Revised Rules of Procedure of the Boards of Appeal to Come Into Force from 1 January 2020

5 July 2019

The EPO’s Administrative Council approved amendments to the Rules of Procedure of the Boards of Appeal (RPBA) at its 160th meeting on 26 and 27 June 2019 (see here). The full text of the revised RBPA can be found here. Together with the European Patent Convention itself, the RPBA govern the appeals procedure at the EPO. The revised RPBA will come into force on 1 January 2020.

According to Article 25 of the RPBA, the revised version of the RPBA will apply to any appeal that is pending on, or filed after, 1 January 2020, except in two circumstances.

First, the revised RPBA will not apply if a summons to oral proceedings or a communication under Rule 100(2) EPC (an invitation from the Board of Appeal to file observations) is issued prior to 1 January 2020. 

Second, Article 12, paragraphs 4 to 6 of the revised RPBA (which relate to the admissibility of new requests, facts, evidence and objections filed during the appeal proceedings) shall not apply to any statement of grounds of appeal filed prior to 1 January 2020.

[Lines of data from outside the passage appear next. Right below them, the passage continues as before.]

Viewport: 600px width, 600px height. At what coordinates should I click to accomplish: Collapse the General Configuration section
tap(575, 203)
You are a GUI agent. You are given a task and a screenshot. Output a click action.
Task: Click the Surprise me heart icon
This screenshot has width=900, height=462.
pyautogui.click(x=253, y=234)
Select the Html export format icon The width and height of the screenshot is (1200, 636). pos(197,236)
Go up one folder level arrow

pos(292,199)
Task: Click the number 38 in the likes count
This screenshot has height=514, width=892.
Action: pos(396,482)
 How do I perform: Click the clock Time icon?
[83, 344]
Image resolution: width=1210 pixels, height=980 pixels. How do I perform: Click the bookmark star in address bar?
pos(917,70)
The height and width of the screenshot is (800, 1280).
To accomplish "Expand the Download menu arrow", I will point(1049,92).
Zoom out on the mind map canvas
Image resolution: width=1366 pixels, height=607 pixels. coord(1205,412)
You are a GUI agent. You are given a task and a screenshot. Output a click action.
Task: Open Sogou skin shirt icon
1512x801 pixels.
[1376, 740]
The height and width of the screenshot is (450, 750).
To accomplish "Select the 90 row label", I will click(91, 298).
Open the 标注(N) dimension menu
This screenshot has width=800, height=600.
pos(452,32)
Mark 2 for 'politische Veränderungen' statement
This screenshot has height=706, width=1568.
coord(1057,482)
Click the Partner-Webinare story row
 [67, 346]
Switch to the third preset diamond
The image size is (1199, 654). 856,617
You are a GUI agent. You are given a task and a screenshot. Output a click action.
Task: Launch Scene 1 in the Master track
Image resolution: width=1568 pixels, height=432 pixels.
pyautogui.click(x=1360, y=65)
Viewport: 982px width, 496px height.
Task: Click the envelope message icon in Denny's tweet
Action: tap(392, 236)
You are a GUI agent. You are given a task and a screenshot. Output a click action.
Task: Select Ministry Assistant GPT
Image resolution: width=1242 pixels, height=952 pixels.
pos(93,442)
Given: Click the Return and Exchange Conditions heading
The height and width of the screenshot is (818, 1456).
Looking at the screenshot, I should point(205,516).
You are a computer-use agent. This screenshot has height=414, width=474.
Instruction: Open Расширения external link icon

The EPO states that the main aims of the revisions are to “increase (i) efficiency, by reducing the number of issues to be treated, (ii) predictability for the parties and (iii) harmonisation”. With regard to point (i), Article 12, paragraphs 4 to 6 of the revised RPBA may make it harder for appealing parties successfully to get new requests, facts, evidence and/or objections admitted during appeal proceedings. Accordingly in cases where it would be advantageous for new requests, facts, evidence and/or objections to be admitted during an appeal, it would be advisable to file the statement of grounds of appeal prior to 1 January 2020 where possible.

Presumably also with the intention of increasing efficiency, the revised RPBA allow for an “abridged” decision to be issued under certain circumstances. In particular, according to Article 15, paragraph 7, an abridged decision may be issued if all the parties agree, unless it has been indicated to the Board that a third party or court has a legitimate interest in the decision not being abridged. Further, Article 15, paragraph 8 allows for the Board to issue an abridged decision if it agrees with the finding and reasoning of the department which issued the decision under appeal. There is no requirement for the agreement of the parties in this latter scenario. It will be interesting to see how often Boards decide to issue abridged decisions, particularly in the latter scenario.